== Activity 1 ==
List the campaign causes that, according to the article on Americans for Prosperity, the corporate-funded groups have funneled millions of dollars into.
== Activity 2 ==
Write the next part of the article on Americans for Prosperity, picking up after its final sentence.

It’s been a banner week for far-right trickery in the upper Midwest. In Wisconsin, the state GOP is moving forward with their Machiavellian plan to run fake Democratic candidates in the state’s upcoming elections. On the other side of Lake Michigan, the Koch-funded front group Americans for Prosperity has been caught posting fake eviction notices on homes in Detroit. According to The Detroit Free Press the counterfeit eviction notices have “created chaos” in Southwest Detroit, where residents have been understandably frightened and confused by the bogus letters.
Misinformation and irresponsible scare tactics? Yep, that sounds like the Americans for Prosperity we know. Part of a coordinated anti-middle class, anti-union network, these corporate-funded groups have funneled millions of dollars into campaigns pushing tax cuts for the rich, fighting unemployment benefits, opposing workers’ rights, and, most recently, privatizing Medicare.
But why would Americans for Prosperity wreak havoc on communities already hit hard by the Great Recessions? The group is opposed to the NITC bridge project, which would link Detroit and Windsor, Ontario. They’re fighting the project, which is even supported by Michigan’s Republican governor, because a privately owned bridge stands to lose toll revenue when an additional bridge is built—an interesting stance for a group dedicated to singing the praises of “the free market.”

== Data provided ==
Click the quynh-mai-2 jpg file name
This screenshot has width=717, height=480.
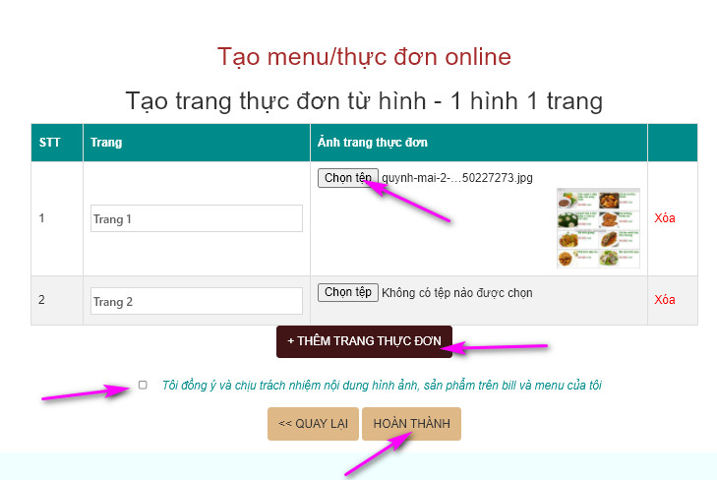point(456,178)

== Response area 1 ==
- Pushing tax cuts for the rich
- Fighting unemployment benefits
- Opposing workers' rights
- Privatizing Medicare

== Response area 2 ==
What happened in Detroit this week is just one example of a larger trend that’s taken shape across the country, day after day over the last decade. Groups like Americans for Prosperity, the Center for Union Facts, FreedomWorks, the Club for Growth, and the U.S. Chamber of Commerce (the names sound so benign, don’t they?) have bombarded the country with so much misinformation that it becomes difficult to separate fact from fiction. Nevertheless, as we have seen in Wisconsin, Americans aren’t fooled that easily—and the middle class is starting to fight back.